The Seaport Boston Hotel and World Trade Center is a hotel and conference center complex located on the South Boston Waterfront in Boston, Massachusetts. The South Boston Waterfront is also known as the Boston Seaport District and the Innovation District. The World Trade Center part of the complex is located on Commonwealth Pier.

== History ==
Constructed in as a maritime cargo handling facility, Commonwealth Pier was the largest pier building in the world at the time. Able to accommodate the largest vessels that entered the port of Boston, this facility was an integral part of city's maritime industry, handling both freight and passenger traffic, with rail and truck transportation access right on the pier. Commonwealth Pier subsequently underwent two major renovations and continued to host ships through the 1970s, when changes in cargo transport made the pier obsolete. In the early 1980s, the Massachusetts Port Authority designated Fidelity Investments and The Drew Company as developers of Commonwealth Pier, which they transformed into the World Trade Center Boston in 1986. In 1998, Fidelity Investments and The Drew Company opened the Seaport Boston Hotel alongside the World Trade Center.

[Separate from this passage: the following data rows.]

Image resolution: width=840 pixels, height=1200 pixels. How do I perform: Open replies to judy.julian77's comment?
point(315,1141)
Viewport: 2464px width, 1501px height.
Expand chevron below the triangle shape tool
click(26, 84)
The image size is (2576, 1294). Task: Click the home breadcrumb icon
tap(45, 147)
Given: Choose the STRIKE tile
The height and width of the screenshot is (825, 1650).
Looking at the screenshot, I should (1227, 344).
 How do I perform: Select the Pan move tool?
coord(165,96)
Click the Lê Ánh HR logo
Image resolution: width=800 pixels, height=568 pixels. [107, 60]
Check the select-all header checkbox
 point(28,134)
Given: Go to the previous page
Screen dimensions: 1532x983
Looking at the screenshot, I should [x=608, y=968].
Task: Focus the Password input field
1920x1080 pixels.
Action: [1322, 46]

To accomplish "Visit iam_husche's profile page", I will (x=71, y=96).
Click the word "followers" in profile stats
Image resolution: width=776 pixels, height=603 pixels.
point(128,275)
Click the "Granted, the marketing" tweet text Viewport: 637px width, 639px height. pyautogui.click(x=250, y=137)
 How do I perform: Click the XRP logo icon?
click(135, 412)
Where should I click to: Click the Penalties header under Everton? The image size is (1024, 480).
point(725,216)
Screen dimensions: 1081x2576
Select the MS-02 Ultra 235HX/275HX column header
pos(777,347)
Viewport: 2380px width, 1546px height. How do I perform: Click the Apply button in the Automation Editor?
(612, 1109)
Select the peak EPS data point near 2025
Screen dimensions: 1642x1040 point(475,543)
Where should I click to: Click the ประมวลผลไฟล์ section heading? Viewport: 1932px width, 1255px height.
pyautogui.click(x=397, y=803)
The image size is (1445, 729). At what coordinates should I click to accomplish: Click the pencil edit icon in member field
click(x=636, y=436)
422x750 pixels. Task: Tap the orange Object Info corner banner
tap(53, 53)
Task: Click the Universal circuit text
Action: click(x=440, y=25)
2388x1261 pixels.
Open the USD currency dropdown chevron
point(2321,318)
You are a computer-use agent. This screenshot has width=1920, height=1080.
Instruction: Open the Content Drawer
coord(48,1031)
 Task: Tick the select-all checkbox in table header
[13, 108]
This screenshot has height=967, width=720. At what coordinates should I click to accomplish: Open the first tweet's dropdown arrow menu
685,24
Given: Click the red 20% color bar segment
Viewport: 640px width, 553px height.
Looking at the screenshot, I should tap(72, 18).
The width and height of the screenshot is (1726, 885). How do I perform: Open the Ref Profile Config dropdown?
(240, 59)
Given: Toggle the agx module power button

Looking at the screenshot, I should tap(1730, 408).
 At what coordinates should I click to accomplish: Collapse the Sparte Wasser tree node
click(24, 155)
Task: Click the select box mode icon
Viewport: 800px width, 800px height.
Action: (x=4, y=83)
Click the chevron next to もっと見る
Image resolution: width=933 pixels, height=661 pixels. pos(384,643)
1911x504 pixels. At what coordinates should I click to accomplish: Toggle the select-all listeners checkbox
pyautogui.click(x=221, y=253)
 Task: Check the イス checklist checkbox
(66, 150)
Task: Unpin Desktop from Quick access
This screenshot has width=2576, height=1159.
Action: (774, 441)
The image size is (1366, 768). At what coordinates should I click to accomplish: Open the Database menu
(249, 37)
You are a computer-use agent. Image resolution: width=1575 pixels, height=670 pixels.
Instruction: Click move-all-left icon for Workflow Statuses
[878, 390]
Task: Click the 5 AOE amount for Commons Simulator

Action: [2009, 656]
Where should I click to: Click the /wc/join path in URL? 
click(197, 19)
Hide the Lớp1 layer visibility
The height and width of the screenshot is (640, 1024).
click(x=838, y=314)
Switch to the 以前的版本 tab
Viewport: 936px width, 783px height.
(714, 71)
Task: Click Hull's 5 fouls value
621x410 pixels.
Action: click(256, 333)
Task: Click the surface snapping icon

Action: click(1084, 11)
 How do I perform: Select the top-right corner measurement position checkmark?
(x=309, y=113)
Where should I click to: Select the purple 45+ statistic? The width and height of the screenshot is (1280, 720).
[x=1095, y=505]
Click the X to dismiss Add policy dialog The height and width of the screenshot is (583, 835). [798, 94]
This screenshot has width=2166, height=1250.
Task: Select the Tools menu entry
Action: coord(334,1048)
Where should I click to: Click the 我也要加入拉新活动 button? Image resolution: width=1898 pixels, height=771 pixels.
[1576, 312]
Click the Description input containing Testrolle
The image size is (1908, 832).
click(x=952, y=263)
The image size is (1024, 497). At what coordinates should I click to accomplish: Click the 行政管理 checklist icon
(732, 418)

As of 2024, Commonwealth Pier is under development via the Commonwealth Pier Revitalization Project. When completed, it will house corporate offices and retail space.

== Facilities and features ==
The property has 428 guest rooms and extensive facilities for conferences, meetings and exhibitions with over 180,000 square feet of meeting and event space. The hotel has four restaurants and a health and fitness center, including a swimming pool. Seaport has a 2,300 space underground parking garage and an established environmental program called Seaport Saves.

The hotel contains Hypoallergenic rooms, and Forbes Traveler named Seaport one of "America's Greenest Hotels" in 2008.7 The hotel is also a member of the Green Hotels Association,[8] which promotes environmentally safe products to be used in green hotels and its TAMO Bistro & Bar is a Certified Green Restaurant.

The Center is reached by public transportation via the Silver Line at the World Trade Center station.